For most people, the 'immediately' part of this note would have meant "let everyone know, get your things, and then leave." For Kakashi — who never leaves anything behind anywhere on a mission that he can't just abandon there if the need arises, who is absolutely the highest ranking person at the border besides Nara Shikaku, and who would not stop even for death when it comes to protecting his genin — it means "haul ass in the direction of the kids the very minute you finish reading this." In fact, 'haul ass' is probably exactly how Tsunade would have phrased it, if she'd given the order in person.

And, like many orders Kakashi has gotten since Minato-sensei died, this order is given to him because it's exactly what he'd do anyway, given the information at hand. If the orders from Tsunade had just been a general update on the kids — no worries, they're probably safe and uninjured, stay where you are — Kakashi would almost certainly be legging it straight to River anyway. Shikaku certainly wouldn't be able to keep him at the border (not that he'd want to, in this case) and Konoha can't afford to mark him a missing-nin unless Kakashi really goes over the line.

Kakashi tucks away the book he wasn't reading and the note from Tsunade that he'll have to destroy later. He flips through a small handful of seals and Pakkun appears in a small poof of chakra smoke.

"Yo, boss," Pakkun says, raising his paw in greeting. "Sniffing someone out?"

"Not this time," Kakashi says. "I've got new orders and I have to leave. Nara Shikaku is around here somewhere and I don't have time to find him and tell him."

"This is a waste of my talents," Pakkun tells him flatly, but he still straightens up a little and listens to Kakashi's instructions.
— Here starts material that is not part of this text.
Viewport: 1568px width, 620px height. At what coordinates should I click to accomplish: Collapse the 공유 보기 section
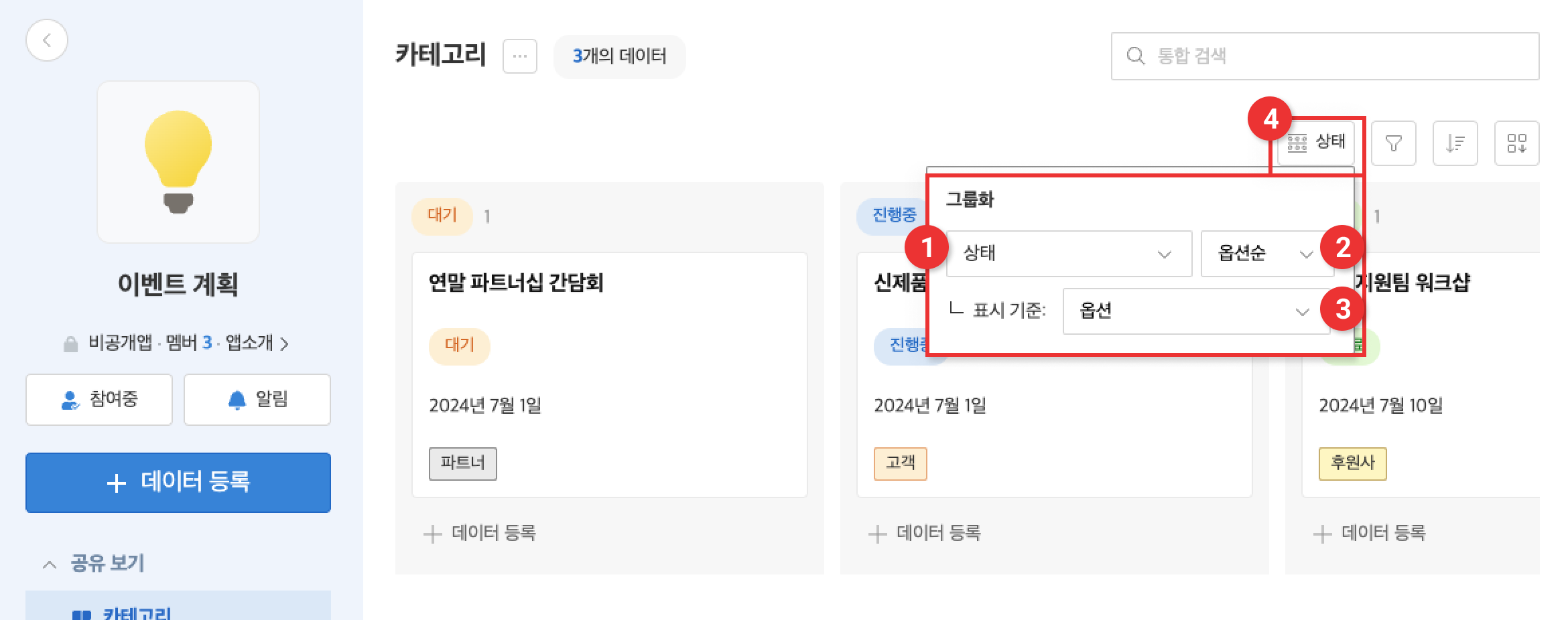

Since Shikako became his cute little genin, Kakashi has made more of an effort to stay in Shikaku's good graces. It wouldn't do to have his favorite Nara taken away from him.

When that's done, Kakashi sets out across the Land of Fire towards Wind and pushes himself hard. Tsunade wouldn't be sending him after his students if she really thought that they were fine.


Something moves in the hall and Shikaku looks up from the reports he's looking over. A dog wearing a blue vest and a Konoha hitai-ate darts into the room. It's a pug — one of Kakashi's dogs — and it leaps in one smooth bound up onto the only clear space on Shikaku's desk, narrowly missing upsetting his coffee.

"Yo," says the pug, dropping to sit on its hind legs and raising a paw in greeting. "You're down one ninja. Kakashi got a hawk reassigning him."

Shikaku's eyebrows lift. "Reassigning him to where?" There shouldn't be anywhere else for Sharingan no Kakashi to be assigned.

"Something about the pups," says the pug. "Apparently they're almost definitely fine, but simultaneously need an escort home from their teacher."

"Sasuke isn't allowed out of the village."

"Right, my bad, it's your other kid that's with them filling out the team this time, apparently. That seems like information it's okay to share with you."

He thanks the pug and the pug disappears in a puff of smoke. He didn't know that Shikako and Shikamaru had been assigned a mission together. He never knows when Shikako is being assigned a mission, anymore; Tsunade-sama has been taking information security where Team 7 is concerned to new heights, so Shikaku rarely hears that Shikako has left for a mission before his wife does even when he's in Konoha.

Since his students are in trouble, Hatake is probably well away from the border by now. Shikaku can't follow, but in truth he doesn't feel the need to. There's no one who could do a better job of finding and taking care of Shikako and Shikamaru than Hatake Kakashi, and although the uncertainty of not knowing for sure puts ice in Shikaku's veins, logically he knows that if they can be saved and the mission salvaged, Kakashi will do it. And if he has to choose between the mission and the kids, it won't even be a choice at all.

Kakashi would damn the whole world to save his students.